# Exercise brief:
Continue the passage on tea production in Tanzania, starting after its last sentence, and ignore the lines that follow it.

# Page text:
= = = = = = =

Constraints to production
The major factors constraining production of tea, as in other agricultural industries in Tanzania, are foreign exchange restrictions and, until recently, artificially high exchange rates. There are shortages of fuel, equipment, spare parts, fertilisers, and electricity for drying and for irrigation pumps, which cause estates to keep high levels of stock in order to maintain production throughout the year. Shortage of people prepared to pluck tea has been another problem especially when there were no consumer goods to be bought in the shops.
Tea Research
Until 1978 research support for the industry was provided by the Tea Research Institute of East Africa with its sub-station in Amani, Tanzania but this was subsequently broken up. Although cultural trials at Amani have been recorded since then little new research has been undertaken. However, in 1986 the Federal Republic of Germany provided money to buy a farm in Mufindi which is to become the headquarters of a new Tanzanian Tea Research Institute which is being funded by the Tanzania Agricultural Research Organisation (TARO) through a cess on all tea sales. A study of the factors which have contributed to the increase in yields of tea in the Mufindi district in the last 15 years is being undertaken by Silsoe College in Britain by the authors of this article.
Marketing
About 70% of tea production is exported in bulk either through the London tea auction (30%) or by direct contract sales (40%). Internal sales represent about 25% of production; the popular varieties being Green Label, Simba Chaia and Siftings. Consumption within Tanzania is increasing slowly and now averages 0.2 kg per head of the population compared with 3.1 kg in Britain.

= = = = = = =

# Data records:
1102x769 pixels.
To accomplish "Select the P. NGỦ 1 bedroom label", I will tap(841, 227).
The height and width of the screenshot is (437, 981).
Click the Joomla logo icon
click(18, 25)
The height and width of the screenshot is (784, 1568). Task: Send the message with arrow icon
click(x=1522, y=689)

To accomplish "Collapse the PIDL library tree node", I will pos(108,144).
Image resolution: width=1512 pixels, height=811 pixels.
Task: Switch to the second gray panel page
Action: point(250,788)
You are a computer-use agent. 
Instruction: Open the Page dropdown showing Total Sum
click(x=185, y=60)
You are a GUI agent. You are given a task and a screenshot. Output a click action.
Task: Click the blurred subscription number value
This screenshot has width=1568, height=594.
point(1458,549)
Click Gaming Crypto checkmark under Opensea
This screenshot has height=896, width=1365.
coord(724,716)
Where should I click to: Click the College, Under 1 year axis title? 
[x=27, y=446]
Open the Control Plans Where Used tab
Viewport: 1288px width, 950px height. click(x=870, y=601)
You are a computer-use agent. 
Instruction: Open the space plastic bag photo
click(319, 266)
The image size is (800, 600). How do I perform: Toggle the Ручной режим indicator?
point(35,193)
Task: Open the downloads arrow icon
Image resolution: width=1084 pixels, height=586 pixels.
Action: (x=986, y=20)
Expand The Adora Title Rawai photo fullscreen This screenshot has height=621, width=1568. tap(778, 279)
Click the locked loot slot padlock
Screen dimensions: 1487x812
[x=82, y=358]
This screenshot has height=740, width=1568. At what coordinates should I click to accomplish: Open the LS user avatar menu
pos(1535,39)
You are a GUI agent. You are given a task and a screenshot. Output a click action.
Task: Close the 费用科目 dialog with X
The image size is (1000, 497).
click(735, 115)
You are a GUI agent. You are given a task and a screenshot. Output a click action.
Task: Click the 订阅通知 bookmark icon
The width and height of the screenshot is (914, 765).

= = = = = = =

# Your response:
Labelled brands for export are Safari, Kilimanjaro and African Pride sold in attractive 100, 250 or 500 g packs.
Tanzania stopped importing tea in 1979. Of the tea exported about 60% goes to the UK. The Sudan comes second and other important markets include Ireland, Canada, Pakistan, the USA, Somalia, W. Germany, the Netherlands and Ethiopia.
The Future
The tea industry has been going through a difficult period. In the estate sector there are soon going to be problems of continuity with many expatriate senior managers approaching retirement age. Recruiting qualified Tanzanian staff is difficult because the estates cannot reward them adequately for the responsibility they are charged with or for the necessity of living away from the main towns. There is also a lack of adequate training at all levels of the industry and an urgent need to establish a viable and relevant research and extension programme staffed by well qualified people.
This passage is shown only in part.